On Saturday, I was paying my credit card bills online and feeling utterly depressed about the balances that I can never seem to whittle away. Then, I noticed a section on my billing statement called “Rewards.” I hadn’t explored credit card rewards since I’d opened my account with this particular bank. I clicked the blue link expecting to get new pair of socks or some other paltry prize. Instead, I saw that I had enough reward points to get a hotel room. For two nights. At the Hilton.

Credit card debt does have its upsides.

My mother-in-law is coming for a week in August, and I had been dreaming up ways to afford a family trip. Last year, we crowded into a cheap hotel room in Brattleboro, Vermont, during her visit. We didn’t have enough pillows, so I slept with a chair cushion under my head. Needless to say, I didn’t sleep. This year, I wanted to do better. Then came my auspicious free hotel room. That was enough to get us some free accommodations in Freeport, Maine.

Now, what to do about the rest of the trip?

I logged into my favorite trip app, TripIt, which allows you to create an itinerary of your trips online. You can then access the destinations via your mobile phone and obtain maps of and directions to the places on your itinerary from wherever you are. TripIt had an ad for a Living Social coupon in Yarmouth, Maine. Twenty dollars for $40 worth of credit at an Italian restaurant. Then, they had a Groupon ad for a sailing trip in Camden, Maine, that was ridiculously cheap. I question the morals of these group deal websites sometimes because I wonder if they’re good for small businesses. This time, I decided to be selfish, ditch my social conscience and hook myself up with some deals.

I have a book called Day Trips New England that had a section on Portland, Maine, and the surrounding area, including Freeport. I found some tasty restaurant suggestions with a “$” instead of a “$$$” beside them and put them into TripIt. I also found some state parks to visit that were either free or dirt cheap.

Voila. A mini-vacation that we can afford, even if I won’t be living it up at the L.L. Bean store this year.
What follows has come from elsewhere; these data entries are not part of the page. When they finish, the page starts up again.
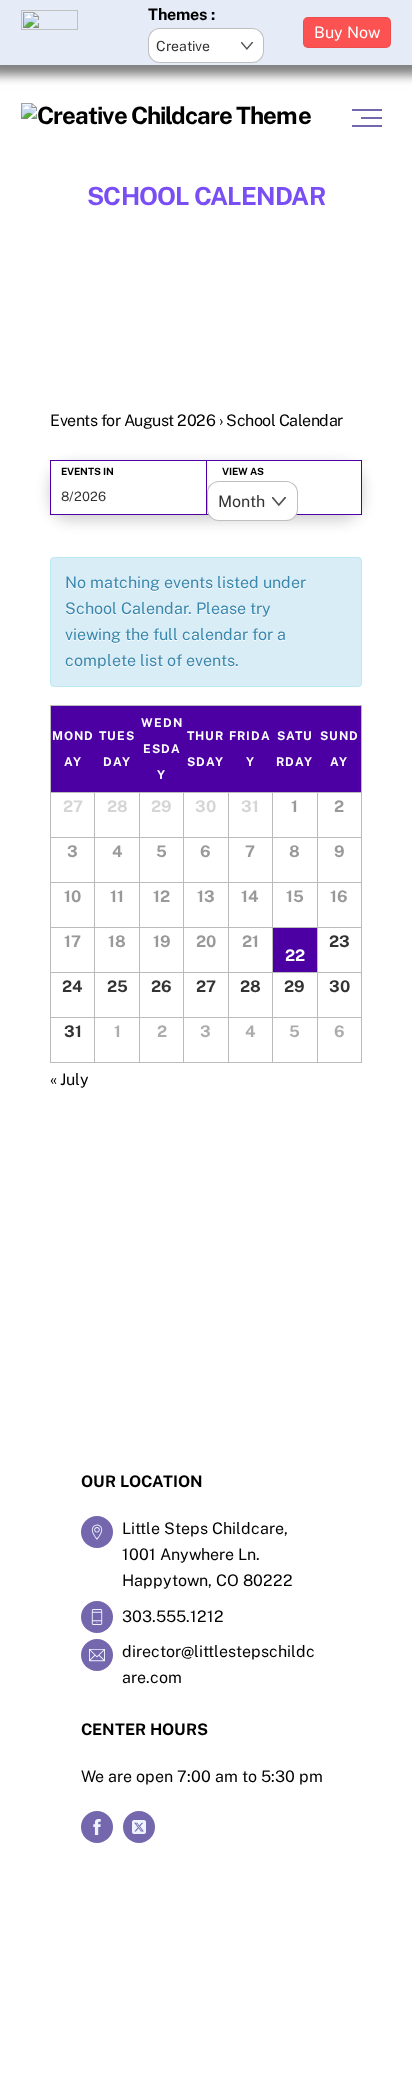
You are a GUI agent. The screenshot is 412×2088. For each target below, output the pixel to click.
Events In (87, 471)
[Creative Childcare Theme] (166, 115)
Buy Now (347, 32)
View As (243, 471)
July (69, 1079)
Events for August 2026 (132, 420)
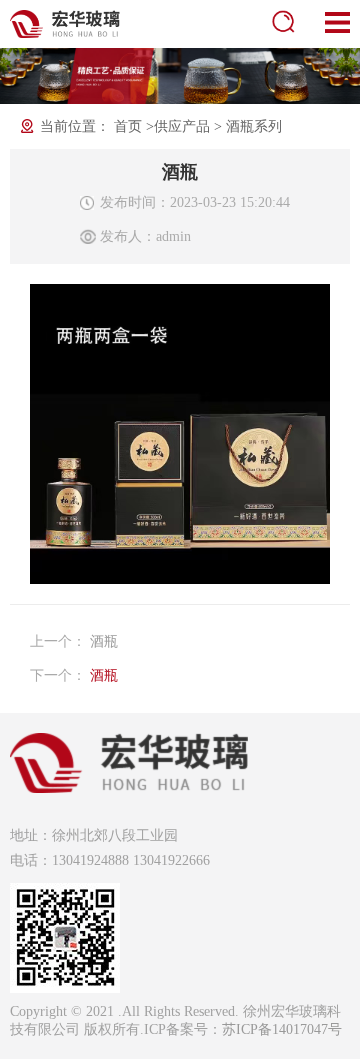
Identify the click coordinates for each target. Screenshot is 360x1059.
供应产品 (182, 126)
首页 (128, 126)
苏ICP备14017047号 (282, 1029)
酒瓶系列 (254, 126)
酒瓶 (104, 641)
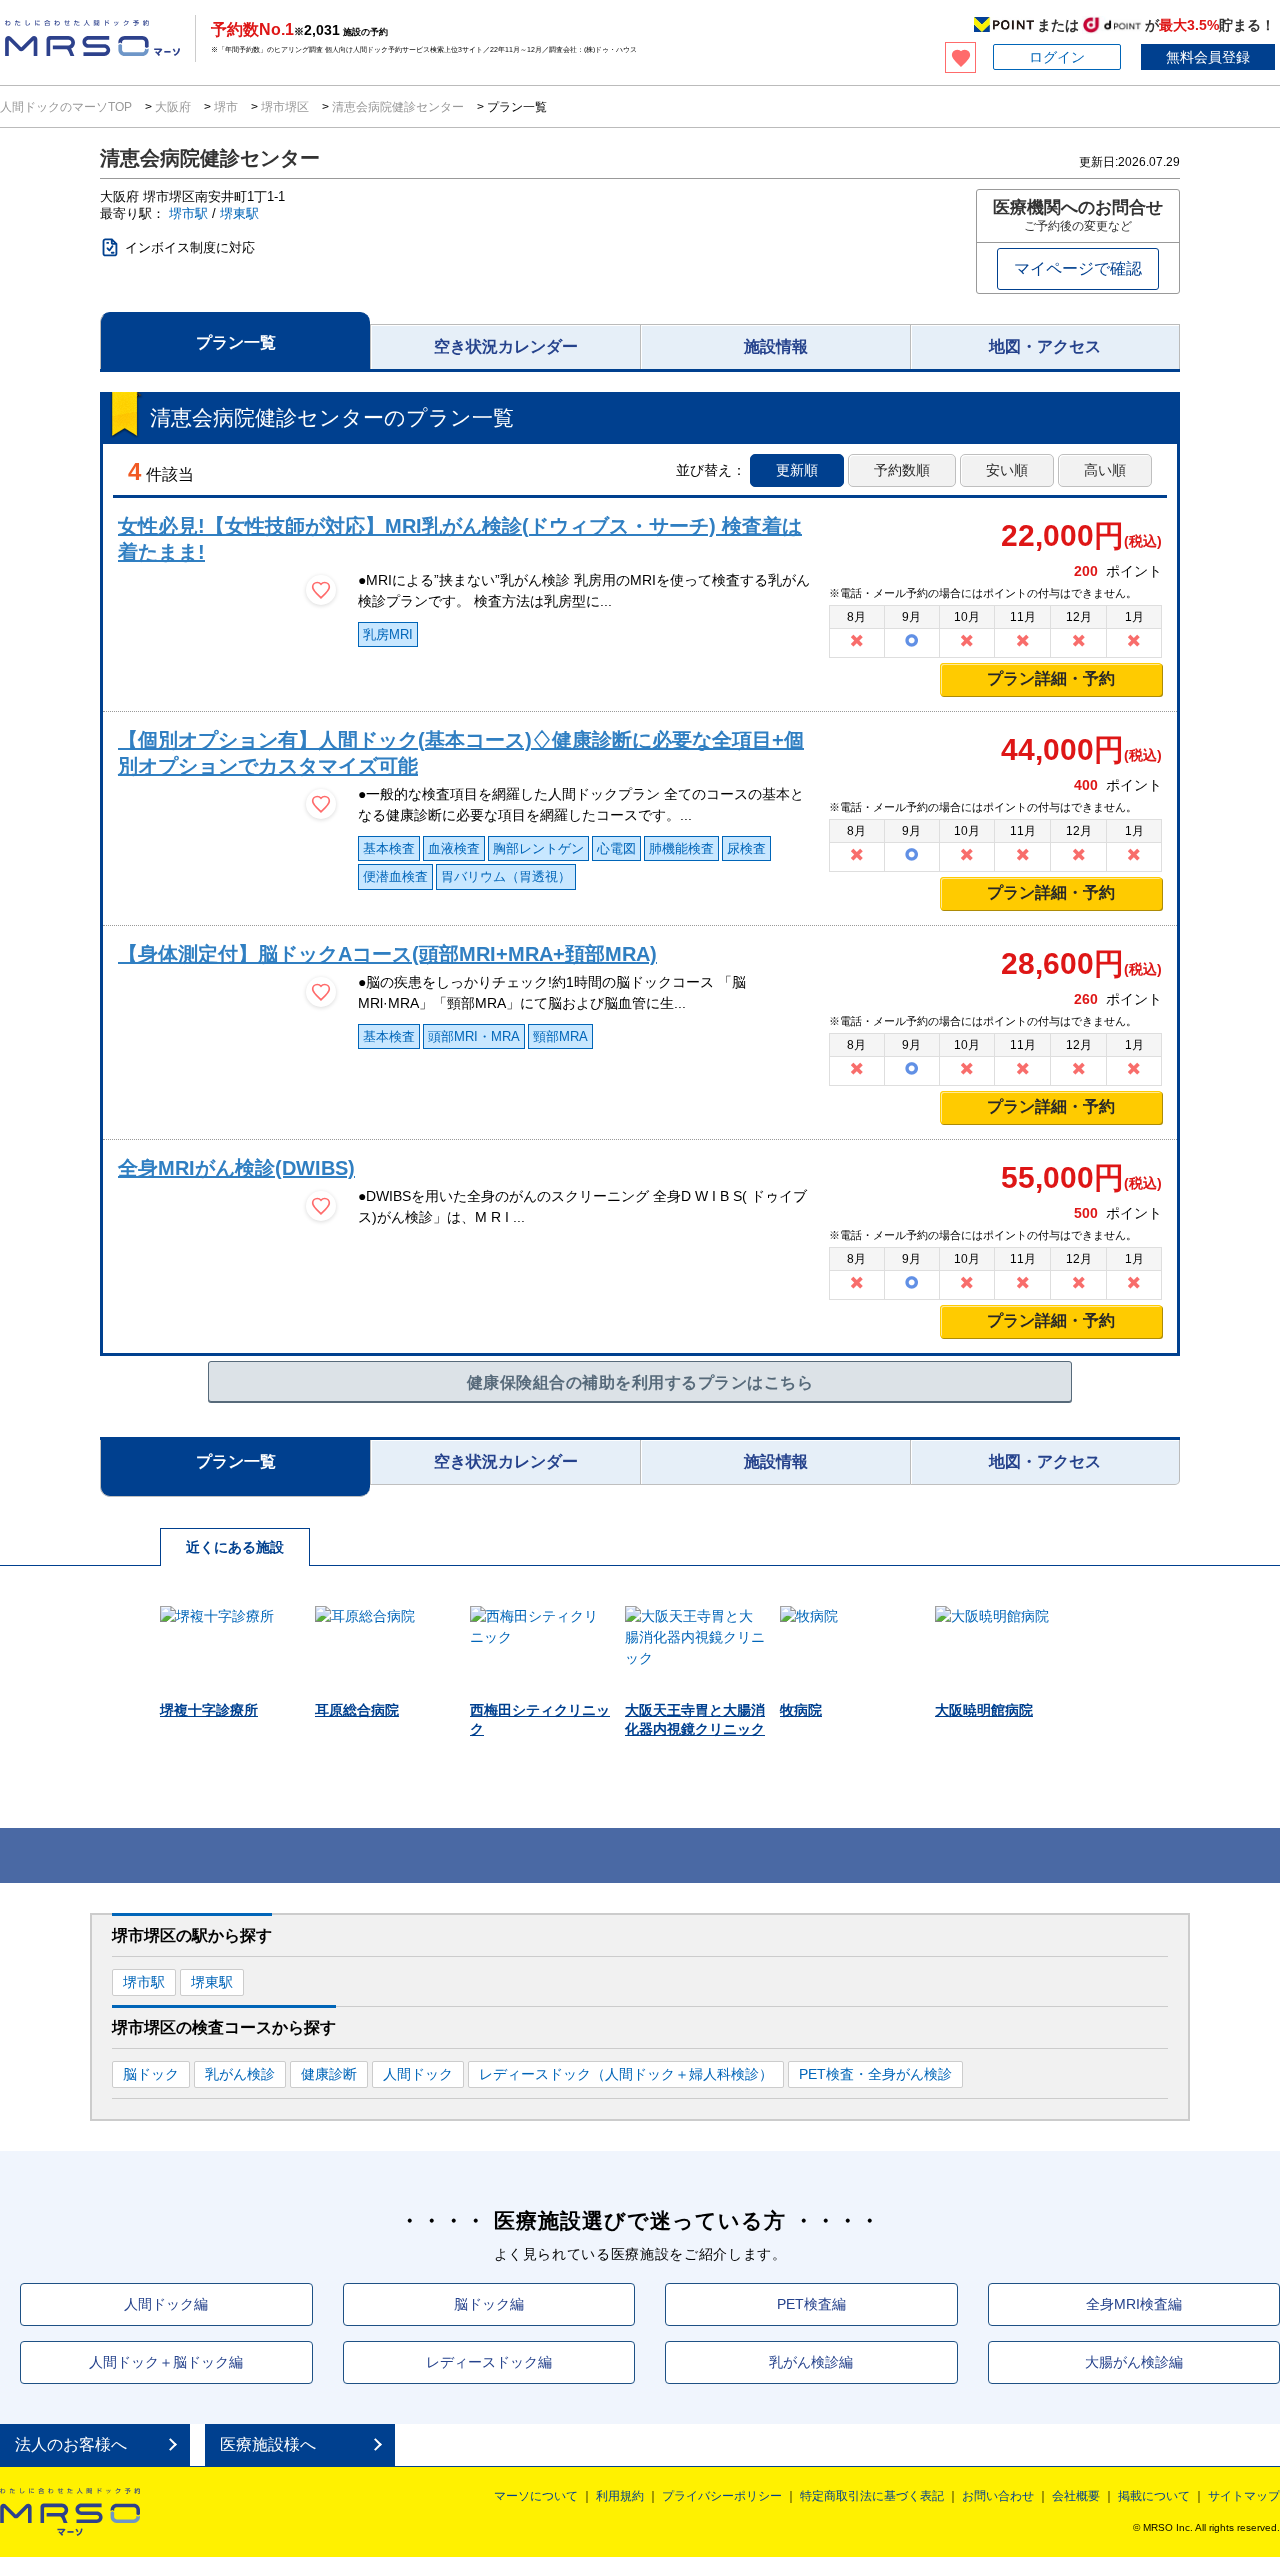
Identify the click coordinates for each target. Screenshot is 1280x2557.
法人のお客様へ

I’ve downloaded a new app called DebtFree that helps you to come up with a plan for paying off your cards, so I at least have a plan. Also, thanks to the generosity of a couple of friends, Sam has a free Size 7 wardrobe that will last for the next few seasons. In the meantime, I am down for any suggestions that you have for living on the cheap. I don’t have a lot of time to bargain hunt or to do time-consuming things like bake my own bread, but I am definitely open to tweaks that will make life a little easier—and a lot cheaper.

One thought on “A Mini-Vacation with the Bargain Huntress

  1. Denise Crocco says:

    Coupon, Jackie! I don’t do the scary “extreme couponing” (like the show) where u can get $1,000 worth of groceries and leave with the store OWING u $5. They are my heroes but they also devote way more time to this than I’ll ever have, but I did learn how to coupon and have literally cut my grocery bill in half. I may not get $1,000 worth for -$5 but I will get $100 worth for $50, which is still nice. Very basic couponing is to obtain loyalty cards from the “big guys”, use different sources for manufacturers coupons and use a combo of store sales or coupons with manufacturers coupons and any loyalty card rewards/dollars/points. I used to throw out coupons years ago bcz I never believed u could save anything significant, but I just didn’t know how to do it effectively. Trust me, it’s a difference that’s worth it.